◆ Task directions
In the entries below, find the line with "Click the tree", then set it down exactly along with each line after it to the end, skipping any pictures.

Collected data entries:
▼

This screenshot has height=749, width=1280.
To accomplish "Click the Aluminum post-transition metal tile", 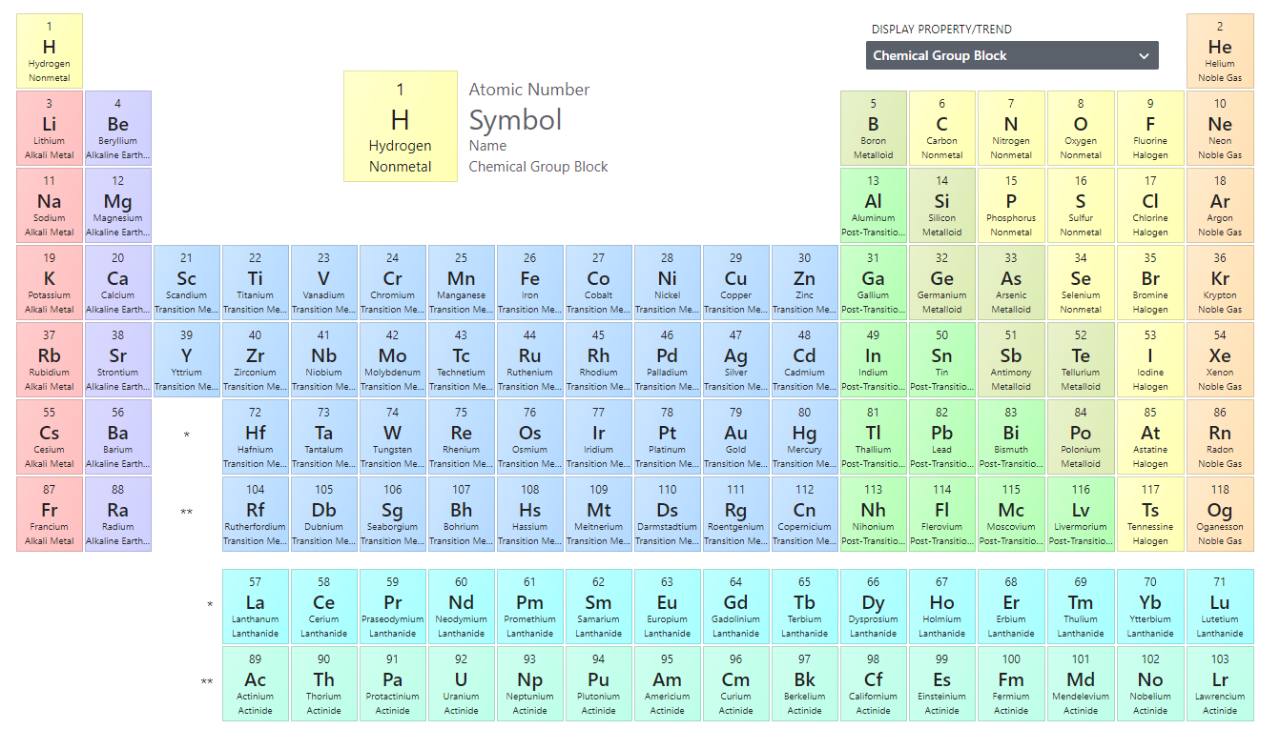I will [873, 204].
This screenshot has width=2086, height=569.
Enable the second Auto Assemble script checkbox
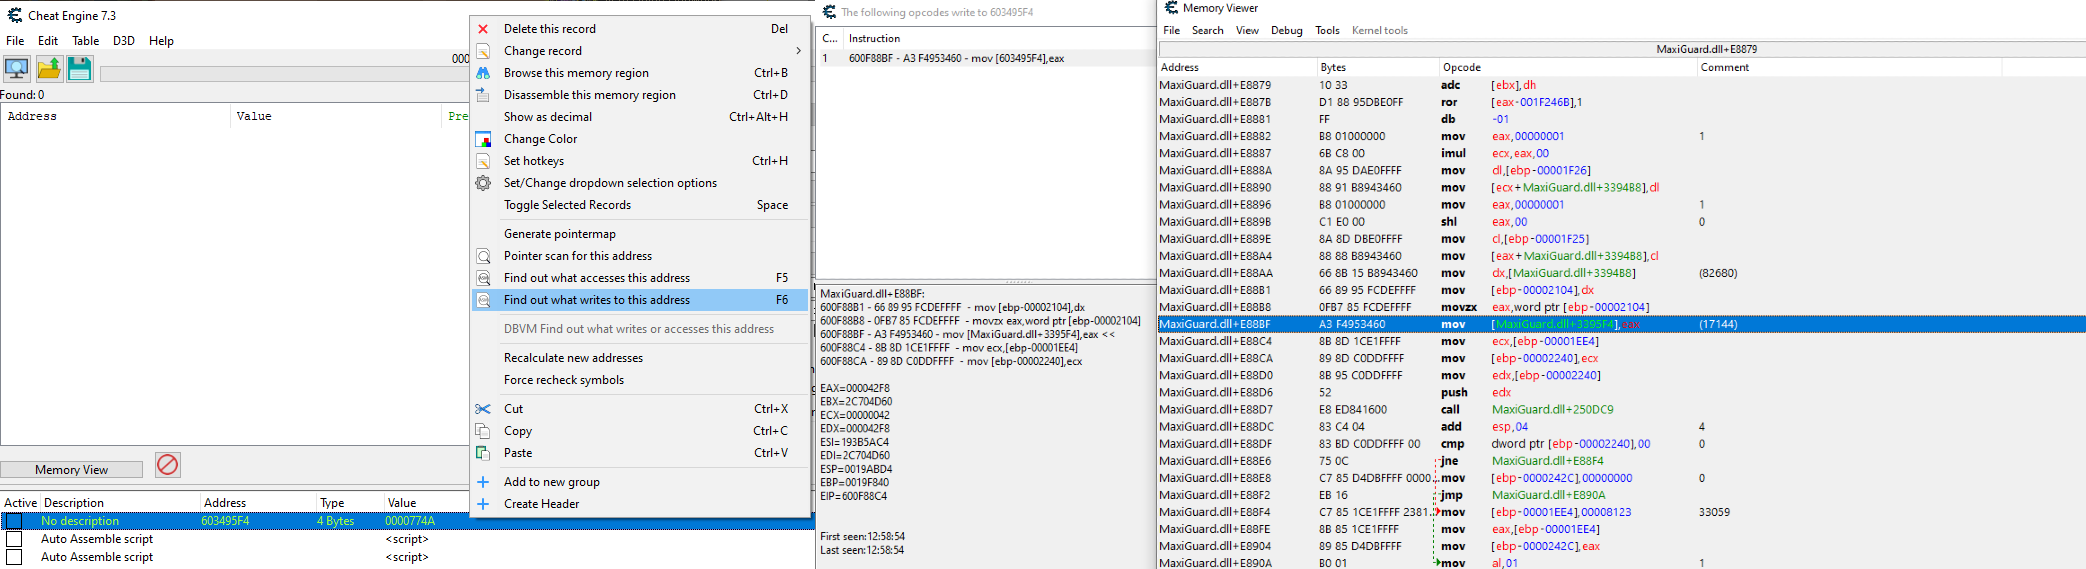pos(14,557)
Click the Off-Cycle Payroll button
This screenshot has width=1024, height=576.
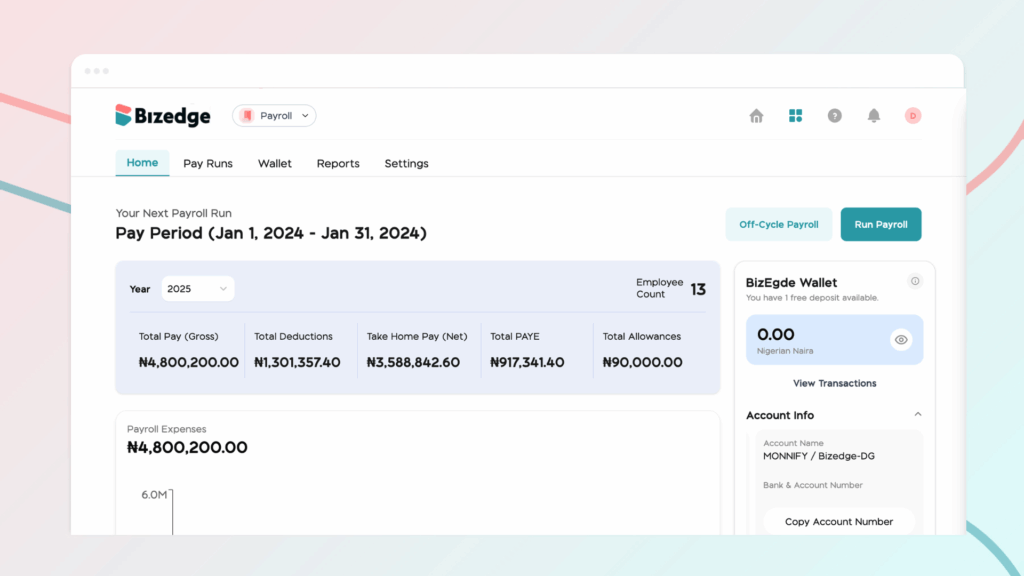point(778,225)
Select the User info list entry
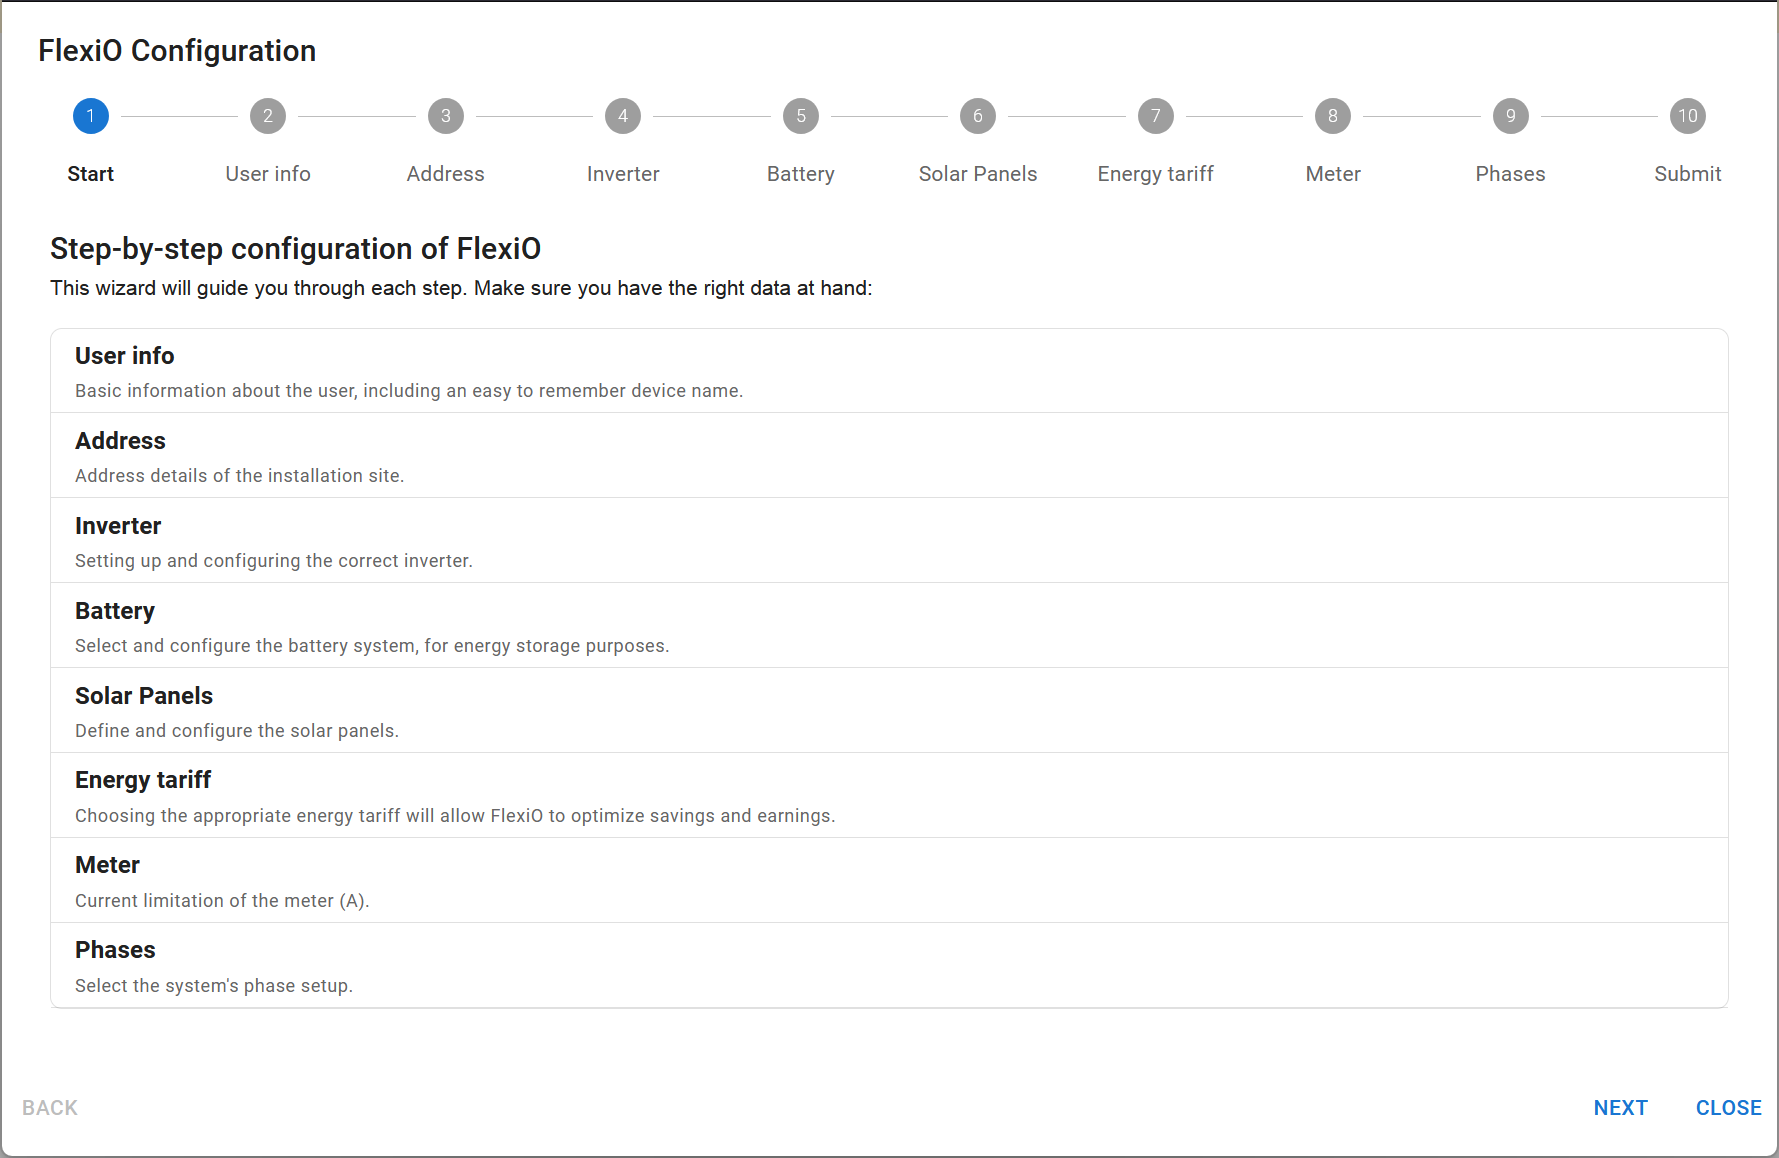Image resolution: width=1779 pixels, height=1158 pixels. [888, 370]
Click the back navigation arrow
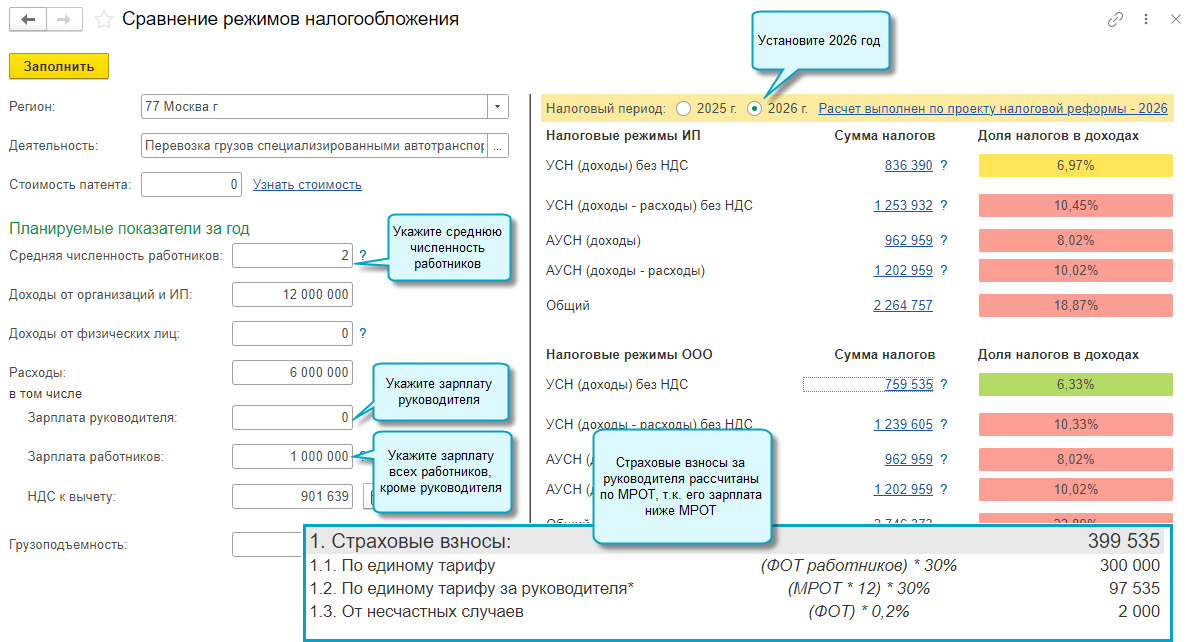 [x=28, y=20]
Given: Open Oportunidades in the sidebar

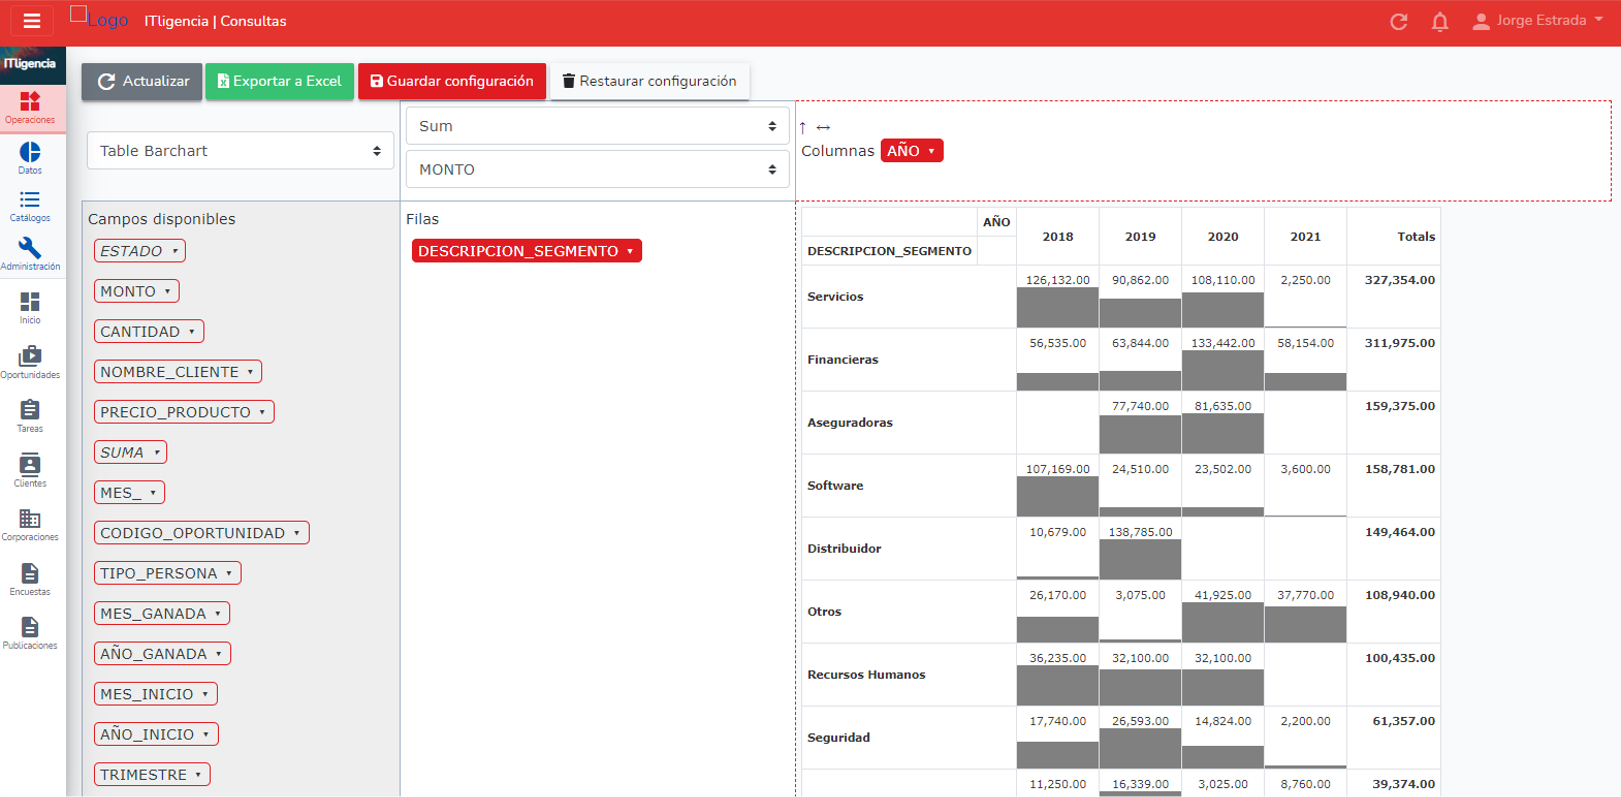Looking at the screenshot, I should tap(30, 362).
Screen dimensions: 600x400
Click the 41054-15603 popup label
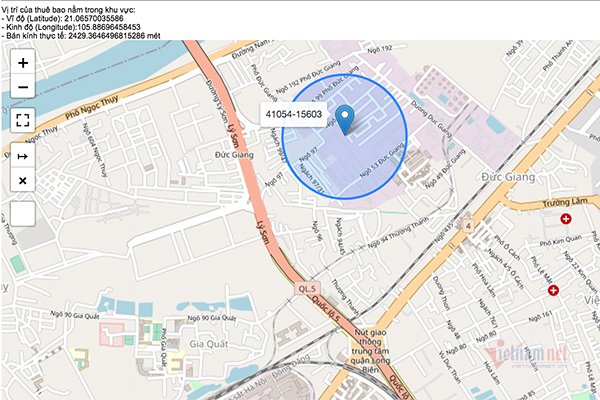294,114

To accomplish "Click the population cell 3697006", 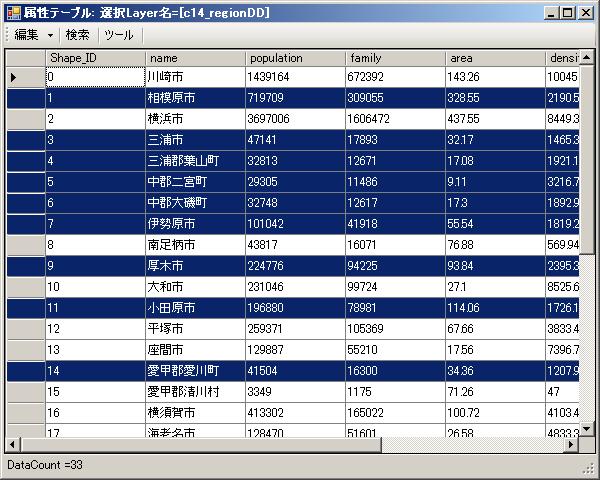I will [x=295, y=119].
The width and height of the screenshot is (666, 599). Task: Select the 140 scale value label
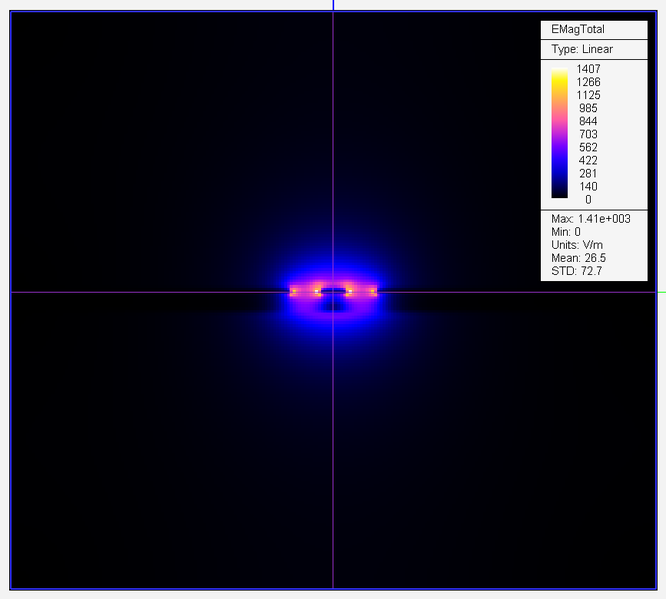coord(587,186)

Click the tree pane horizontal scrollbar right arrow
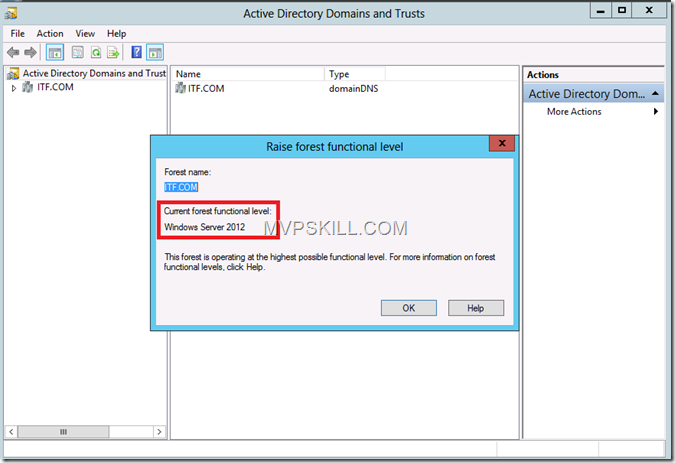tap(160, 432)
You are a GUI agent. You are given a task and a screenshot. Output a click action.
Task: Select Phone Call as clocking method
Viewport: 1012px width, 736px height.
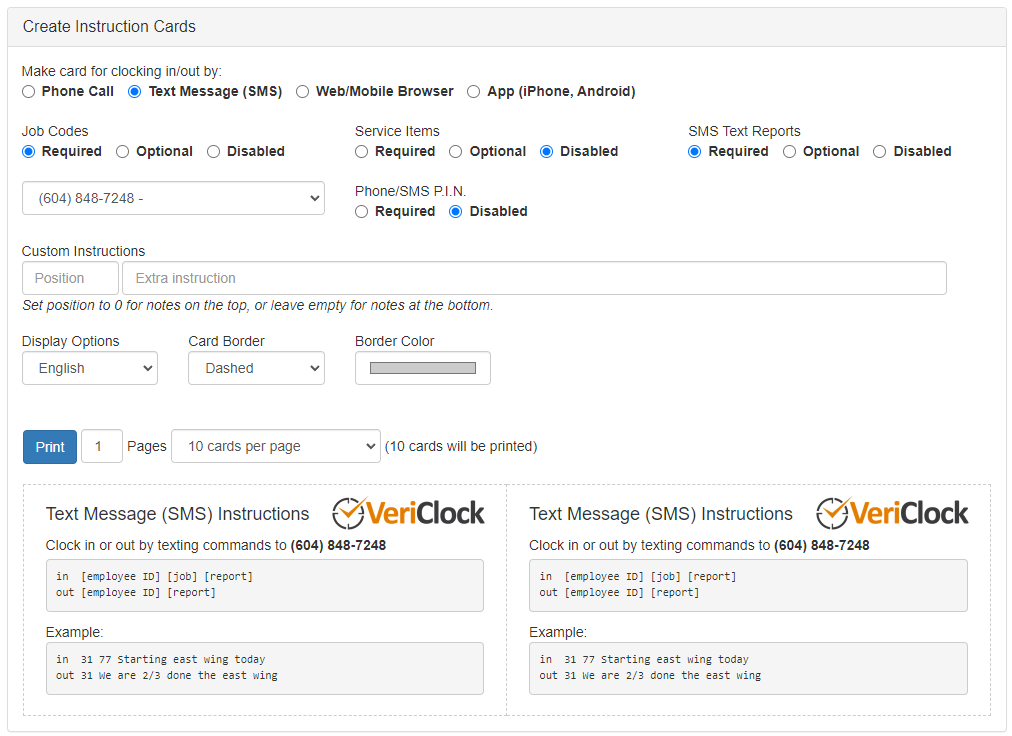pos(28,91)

▲

◆ Output below
Click the tree pane horizontal scrollbar right arrow
tap(160, 432)
You are a GUI agent. You are given a task and a screenshot. Output a click action.
Task: Select Phone Call as clocking method
Viewport: 1012px width, 736px height.
pos(28,91)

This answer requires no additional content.